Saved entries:
-*-
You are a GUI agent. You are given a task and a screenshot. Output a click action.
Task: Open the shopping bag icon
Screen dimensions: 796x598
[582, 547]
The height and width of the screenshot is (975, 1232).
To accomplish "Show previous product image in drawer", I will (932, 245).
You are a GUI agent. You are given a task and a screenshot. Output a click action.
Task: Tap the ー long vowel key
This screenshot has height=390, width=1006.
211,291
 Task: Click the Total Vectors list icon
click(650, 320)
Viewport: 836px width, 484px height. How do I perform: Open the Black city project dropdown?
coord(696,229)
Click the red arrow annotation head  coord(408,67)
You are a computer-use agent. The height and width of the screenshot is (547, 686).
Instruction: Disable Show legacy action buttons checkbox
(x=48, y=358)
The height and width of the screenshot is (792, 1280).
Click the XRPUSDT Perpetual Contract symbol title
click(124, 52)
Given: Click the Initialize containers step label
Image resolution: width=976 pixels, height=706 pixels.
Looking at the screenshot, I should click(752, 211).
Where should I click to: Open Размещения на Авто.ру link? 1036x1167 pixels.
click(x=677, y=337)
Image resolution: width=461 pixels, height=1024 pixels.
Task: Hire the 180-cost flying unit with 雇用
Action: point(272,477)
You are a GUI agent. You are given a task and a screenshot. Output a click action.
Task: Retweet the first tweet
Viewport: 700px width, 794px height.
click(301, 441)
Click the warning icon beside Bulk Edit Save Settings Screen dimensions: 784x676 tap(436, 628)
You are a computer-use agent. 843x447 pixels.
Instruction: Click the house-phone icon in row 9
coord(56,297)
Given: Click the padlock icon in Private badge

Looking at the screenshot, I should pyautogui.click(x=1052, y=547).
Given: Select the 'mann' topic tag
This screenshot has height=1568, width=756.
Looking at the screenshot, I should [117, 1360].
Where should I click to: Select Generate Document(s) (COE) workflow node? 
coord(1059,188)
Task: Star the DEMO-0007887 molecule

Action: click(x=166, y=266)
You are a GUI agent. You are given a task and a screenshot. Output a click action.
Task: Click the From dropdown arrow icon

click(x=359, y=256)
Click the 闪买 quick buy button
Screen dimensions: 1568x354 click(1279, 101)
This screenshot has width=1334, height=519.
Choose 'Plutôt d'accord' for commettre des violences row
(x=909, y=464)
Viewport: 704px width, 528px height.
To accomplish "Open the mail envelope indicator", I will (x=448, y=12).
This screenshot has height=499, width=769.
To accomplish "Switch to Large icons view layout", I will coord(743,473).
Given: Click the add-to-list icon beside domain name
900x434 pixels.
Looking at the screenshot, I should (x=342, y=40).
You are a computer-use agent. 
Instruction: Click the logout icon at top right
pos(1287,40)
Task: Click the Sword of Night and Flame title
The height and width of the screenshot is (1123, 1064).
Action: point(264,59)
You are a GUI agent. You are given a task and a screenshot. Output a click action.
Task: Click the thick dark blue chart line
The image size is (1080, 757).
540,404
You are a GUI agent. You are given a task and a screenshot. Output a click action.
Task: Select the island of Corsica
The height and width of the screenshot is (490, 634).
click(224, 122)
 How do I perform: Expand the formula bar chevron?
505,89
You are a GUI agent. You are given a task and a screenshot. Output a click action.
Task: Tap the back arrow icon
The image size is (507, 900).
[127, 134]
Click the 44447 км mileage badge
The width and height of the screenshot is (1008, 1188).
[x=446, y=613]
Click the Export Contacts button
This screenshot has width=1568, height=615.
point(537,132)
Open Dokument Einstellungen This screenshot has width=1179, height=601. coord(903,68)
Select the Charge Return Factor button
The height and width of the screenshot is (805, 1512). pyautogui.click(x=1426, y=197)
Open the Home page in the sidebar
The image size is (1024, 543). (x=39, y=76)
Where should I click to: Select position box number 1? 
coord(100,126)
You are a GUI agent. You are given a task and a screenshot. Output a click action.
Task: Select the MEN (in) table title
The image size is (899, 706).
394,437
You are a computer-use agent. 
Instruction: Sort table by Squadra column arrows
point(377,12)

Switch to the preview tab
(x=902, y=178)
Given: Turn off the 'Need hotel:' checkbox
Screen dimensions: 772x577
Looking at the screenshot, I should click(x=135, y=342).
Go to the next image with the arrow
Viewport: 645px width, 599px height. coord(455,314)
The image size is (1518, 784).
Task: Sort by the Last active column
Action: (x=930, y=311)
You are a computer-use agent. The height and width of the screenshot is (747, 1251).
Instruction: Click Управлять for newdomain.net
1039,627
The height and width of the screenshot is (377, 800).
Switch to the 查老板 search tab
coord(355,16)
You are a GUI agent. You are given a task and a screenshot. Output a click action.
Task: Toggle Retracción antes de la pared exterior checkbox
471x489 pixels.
-*-
* Work instructions
Copy each line of the data above exactly as it appears.

* Task answer
You are a GUI agent. You are given a task and a screenshot. Output a click action.
Task: Open the shopping bag icon
Screen dimensions: 796x598
[582, 547]
The height and width of the screenshot is (975, 1232).
To accomplish "Show previous product image in drawer", I will (932, 245).
You are a GUI agent. You are given a task and a screenshot. Output a click action.
Task: Tap the ー long vowel key
This screenshot has height=390, width=1006.
211,291
 Task: Click the Total Vectors list icon
click(650, 320)
Viewport: 836px width, 484px height. How do I perform: Open the Black city project dropdown?
coord(696,229)
Click the red arrow annotation head  coord(408,67)
You are a computer-use agent. The height and width of the screenshot is (547, 686).
Instruction: Disable Show legacy action buttons checkbox
(x=48, y=358)
The height and width of the screenshot is (792, 1280).
Click the XRPUSDT Perpetual Contract symbol title
click(124, 52)
Given: Click the Initialize containers step label
Image resolution: width=976 pixels, height=706 pixels.
Looking at the screenshot, I should click(752, 211).
Where should I click to: Open Размещения на Авто.ру link? 1036x1167 pixels.
click(x=677, y=337)
Image resolution: width=461 pixels, height=1024 pixels.
Task: Hire the 180-cost flying unit with 雇用
Action: point(272,477)
You are a GUI agent. You are given a task and a screenshot. Output a click action.
Task: Retweet the first tweet
Viewport: 700px width, 794px height.
click(301, 441)
Click the warning icon beside Bulk Edit Save Settings Screen dimensions: 784x676 tap(436, 628)
You are a computer-use agent. 843x447 pixels.
Instruction: Click the house-phone icon in row 9
coord(56,297)
Given: Click the padlock icon in Private badge

Looking at the screenshot, I should pyautogui.click(x=1052, y=547).
Given: Select the 'mann' topic tag
This screenshot has height=1568, width=756.
Looking at the screenshot, I should [117, 1360].
Where should I click to: Select Generate Document(s) (COE) workflow node? 
coord(1059,188)
Task: Star the DEMO-0007887 molecule

Action: click(x=166, y=266)
You are a GUI agent. You are given a task and a screenshot. Output a click action.
Task: Click the From dropdown arrow icon

click(x=359, y=256)
Click the 闪买 quick buy button
Screen dimensions: 1568x354 click(1279, 101)
This screenshot has width=1334, height=519.
Choose 'Plutôt d'accord' for commettre des violences row
(x=909, y=464)
Viewport: 704px width, 528px height.
To accomplish "Open the mail envelope indicator", I will (x=448, y=12).
This screenshot has height=499, width=769.
To accomplish "Switch to Large icons view layout", I will coord(743,473).
Given: Click the add-to-list icon beside domain name
900x434 pixels.
Looking at the screenshot, I should (x=342, y=40).
You are a computer-use agent. 
Instruction: Click the logout icon at top right
pos(1287,40)
Task: Click the Sword of Night and Flame title
The height and width of the screenshot is (1123, 1064).
Action: point(264,59)
You are a GUI agent. You are given a task and a screenshot. Output a click action.
Task: Click the thick dark blue chart line
The image size is (1080, 757).
540,404
You are a GUI agent. You are given a task and a screenshot. Output a click action.
Task: Select the island of Corsica
The height and width of the screenshot is (490, 634).
click(224, 122)
 How do I perform: Expand the formula bar chevron?
505,89
You are a GUI agent. You are given a task and a screenshot. Output a click action.
Task: Tap the back arrow icon
The image size is (507, 900).
[127, 134]
Click the 44447 км mileage badge
The width and height of the screenshot is (1008, 1188).
[x=446, y=613]
Click the Export Contacts button
This screenshot has width=1568, height=615.
point(537,132)
Open Dokument Einstellungen This screenshot has width=1179, height=601. coord(903,68)
Select the Charge Return Factor button
The height and width of the screenshot is (805, 1512). pyautogui.click(x=1426, y=197)
Open the Home page in the sidebar
The image size is (1024, 543). (x=39, y=76)
Where should I click to: Select position box number 1? 
coord(100,126)
You are a GUI agent. You are given a task and a screenshot. Output a click action.
Task: Select the MEN (in) table title
The image size is (899, 706).
394,437
You are a computer-use agent. 
Instruction: Sort table by Squadra column arrows
point(377,12)

Switch to the preview tab
(x=902, y=178)
Given: Turn off the 'Need hotel:' checkbox
Screen dimensions: 772x577
Looking at the screenshot, I should click(x=135, y=342).
Go to the next image with the arrow
Viewport: 645px width, 599px height. coord(455,314)
The image size is (1518, 784).
Task: Sort by the Last active column
Action: (x=930, y=311)
You are a computer-use agent. The height and width of the screenshot is (747, 1251).
Instruction: Click Управлять for newdomain.net
1039,627
The height and width of the screenshot is (377, 800).
Switch to the 查老板 search tab
coord(355,16)
You are a GUI agent. You are given a task and a screenshot. Output a click action.
Task: Toggle Retracción antes de la pared exterior checkbox
471x489 pixels.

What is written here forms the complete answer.